Henriot, tout heureux de retrouver Alice, rougissante et charmée, ne pensait à rien autre qu’au bonheur d’être près d’elle. Toutes les définitions qu’on a pu donner de l’amour se résument dans cette seule constatation que celui-là seulement aime qui préfère à tout bonheur, à tout événement, à tout spectacle, le plaisir de se trouver auprès de la personne aimée. La possession finale n’est que l’exaspération de ce sentiment. C’est le bouquet du feu d’artifice de la passion. Le meilleur de l’amour n’est pas dans la plénitude de l’assouvissement. Le plus délicieux instant est celui où l’on respire, comme une fleur penchée, l’âme jumelle, où l’on jouit du son de la voix, où l’on frémit au contact le plus léger; et l’amant le plus épris a toujours trouvé satisfaction plus profonde à entrer en visiteur ardent, mais non autorisé, dans l’appartement de l’aimée, qu’à s’ébattre en maître dans le lit conquis.
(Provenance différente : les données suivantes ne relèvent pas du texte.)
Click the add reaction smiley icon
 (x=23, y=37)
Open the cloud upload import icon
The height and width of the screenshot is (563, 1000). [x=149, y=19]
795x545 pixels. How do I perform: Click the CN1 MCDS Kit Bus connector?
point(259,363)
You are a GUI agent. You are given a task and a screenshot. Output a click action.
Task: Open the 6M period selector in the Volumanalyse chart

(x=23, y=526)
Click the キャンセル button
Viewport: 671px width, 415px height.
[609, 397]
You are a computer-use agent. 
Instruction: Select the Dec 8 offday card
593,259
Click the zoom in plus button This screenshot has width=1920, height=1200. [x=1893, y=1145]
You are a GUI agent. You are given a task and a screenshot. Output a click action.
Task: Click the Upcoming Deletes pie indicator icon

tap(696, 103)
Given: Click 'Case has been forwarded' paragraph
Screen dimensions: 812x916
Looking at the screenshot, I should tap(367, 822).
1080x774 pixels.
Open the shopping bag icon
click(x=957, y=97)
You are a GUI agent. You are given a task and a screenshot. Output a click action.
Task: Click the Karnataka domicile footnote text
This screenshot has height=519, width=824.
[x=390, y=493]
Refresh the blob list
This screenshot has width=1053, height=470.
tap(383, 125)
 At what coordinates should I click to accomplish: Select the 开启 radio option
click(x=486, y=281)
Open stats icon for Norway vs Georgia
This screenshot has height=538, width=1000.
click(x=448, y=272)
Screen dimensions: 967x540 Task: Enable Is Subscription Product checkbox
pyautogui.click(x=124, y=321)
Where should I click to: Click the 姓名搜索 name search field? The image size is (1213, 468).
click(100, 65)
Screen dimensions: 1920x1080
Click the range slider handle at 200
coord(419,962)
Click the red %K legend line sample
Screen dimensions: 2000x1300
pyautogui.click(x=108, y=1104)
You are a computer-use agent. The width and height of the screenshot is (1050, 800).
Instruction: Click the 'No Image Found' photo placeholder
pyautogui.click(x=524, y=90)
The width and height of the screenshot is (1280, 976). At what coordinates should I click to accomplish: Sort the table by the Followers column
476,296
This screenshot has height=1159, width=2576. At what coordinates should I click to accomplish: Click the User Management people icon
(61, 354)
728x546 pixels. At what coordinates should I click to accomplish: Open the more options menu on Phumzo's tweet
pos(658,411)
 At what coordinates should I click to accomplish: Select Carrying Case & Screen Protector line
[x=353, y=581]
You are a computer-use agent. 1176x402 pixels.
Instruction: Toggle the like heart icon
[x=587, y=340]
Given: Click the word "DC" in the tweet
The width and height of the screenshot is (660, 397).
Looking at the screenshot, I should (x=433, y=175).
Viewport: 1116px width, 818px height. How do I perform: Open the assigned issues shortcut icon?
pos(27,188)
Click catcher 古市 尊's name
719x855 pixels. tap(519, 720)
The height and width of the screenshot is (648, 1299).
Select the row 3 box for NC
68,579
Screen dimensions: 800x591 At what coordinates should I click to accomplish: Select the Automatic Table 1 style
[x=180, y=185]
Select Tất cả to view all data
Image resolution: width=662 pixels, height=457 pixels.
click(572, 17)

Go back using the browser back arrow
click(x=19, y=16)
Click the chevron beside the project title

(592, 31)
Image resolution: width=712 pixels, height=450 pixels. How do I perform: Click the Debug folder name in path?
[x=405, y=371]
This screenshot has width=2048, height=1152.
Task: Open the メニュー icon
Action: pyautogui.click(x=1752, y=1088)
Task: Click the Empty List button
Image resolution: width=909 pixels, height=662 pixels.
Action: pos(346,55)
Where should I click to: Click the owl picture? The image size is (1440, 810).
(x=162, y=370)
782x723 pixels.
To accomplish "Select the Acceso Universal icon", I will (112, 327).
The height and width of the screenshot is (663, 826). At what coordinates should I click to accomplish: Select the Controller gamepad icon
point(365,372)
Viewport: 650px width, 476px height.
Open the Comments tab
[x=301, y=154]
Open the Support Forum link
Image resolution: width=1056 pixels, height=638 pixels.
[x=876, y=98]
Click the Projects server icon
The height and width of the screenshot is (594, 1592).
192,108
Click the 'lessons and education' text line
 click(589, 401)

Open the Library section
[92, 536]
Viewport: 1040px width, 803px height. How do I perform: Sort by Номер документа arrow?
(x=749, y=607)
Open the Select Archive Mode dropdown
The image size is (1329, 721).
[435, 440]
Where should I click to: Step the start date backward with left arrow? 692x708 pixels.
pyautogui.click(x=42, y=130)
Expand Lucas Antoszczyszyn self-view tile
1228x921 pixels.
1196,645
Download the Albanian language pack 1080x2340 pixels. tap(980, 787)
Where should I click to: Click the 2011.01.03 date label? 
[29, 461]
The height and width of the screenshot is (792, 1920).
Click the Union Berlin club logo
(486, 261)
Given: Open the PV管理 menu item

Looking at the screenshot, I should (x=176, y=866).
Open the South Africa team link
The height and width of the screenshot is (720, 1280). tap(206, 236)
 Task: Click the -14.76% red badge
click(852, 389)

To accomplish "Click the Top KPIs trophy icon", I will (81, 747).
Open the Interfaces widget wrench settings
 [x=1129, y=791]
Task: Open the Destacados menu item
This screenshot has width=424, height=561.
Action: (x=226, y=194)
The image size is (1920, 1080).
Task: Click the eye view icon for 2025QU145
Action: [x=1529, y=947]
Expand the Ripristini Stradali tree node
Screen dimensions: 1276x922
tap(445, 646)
Henriot et Alice parlaient à voix basse, durant le dîner qui fut long et copieux, et ils ne s’occupaient guère de ce qui se passait ou se disait autour d’eux. Les gens heureux n’ont pas d’histoire. Laissons à leur double ivresse les jeunes gens récapitulant les petits événements de leur enfance aventureuse.

Une seule chose contrariait Henriot, c’est de ne pas avoir eu le temps de faire appliquer sur la manche de sa veste de hussard les insignes de son nouveau grade.

Alice, elle, n’éprouvait qu’un mécontentement, c’était de ne pas être parée d’une robe neuve qui lui était promise depuis longtemps par la princesse, et dont le cadeau avait été ajourné à la suite des revers de l’armée prussienne.

Pendant le dîner, où l’étiquette allemande, très stricte, se trouvait scrupuleusement observée, Lefebvre s’efforçait de paraître homme élégant.